Suppression of CEP55 reduces cell viability and induces apoptosis in human lung cancer.

Centrosomal protein 55 (CEP55), identified as a centrosome‑associated protein, has been reported to be involved in human malignancies. However, its biological function in human lung cancer remains largely unknown. In the present study, we firstly analyzed the expression of CEP55 in 20 pairs of lung cancer and matched non‑tumor tissues using quantitative RT‑PCR analysis and found that CEP55 mRNA was significantly increased in lung cancer tissues compared with that in matched tumor‑adjacent tissues.
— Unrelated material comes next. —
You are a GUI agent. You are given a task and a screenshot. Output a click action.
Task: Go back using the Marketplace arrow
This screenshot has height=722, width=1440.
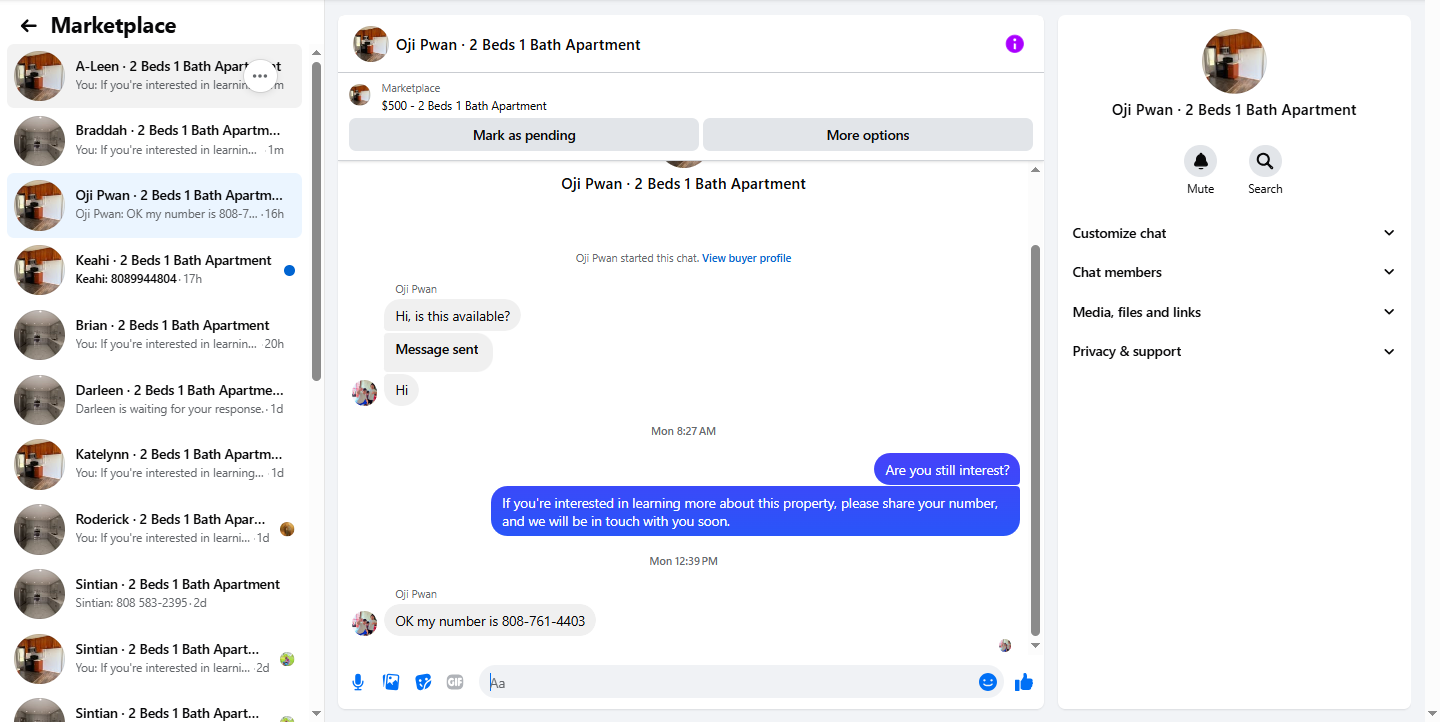29,26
Then we performed a loss‑of‑function assay using lung cancer cell lines A549 and 95D. Functionally, knockdown of CEP55 markedly inhibited cell viability and proliferation ability as determined by MTT and colony formation assays. Moreover, CEP55‑silenced cells were obviously arrested in the G0/G1 phase and presented significant cell apoptosis as determined using flow cytometric analysis. Mechanistically, western blot analysis further revealed that knockdown of CEP55 decreased the expression of CDK4, p21 and Bcl‑2, while it increased the expression of pro‑apoptotic protein, Bad, caspase‑3 and PARP in 95D cells. In conclusion, our data highlight the crucial role of CEP55 in promoting lung cancer cell proliferation in vitro and its inhibition may be a novel therapeutic strategy for lung cancer.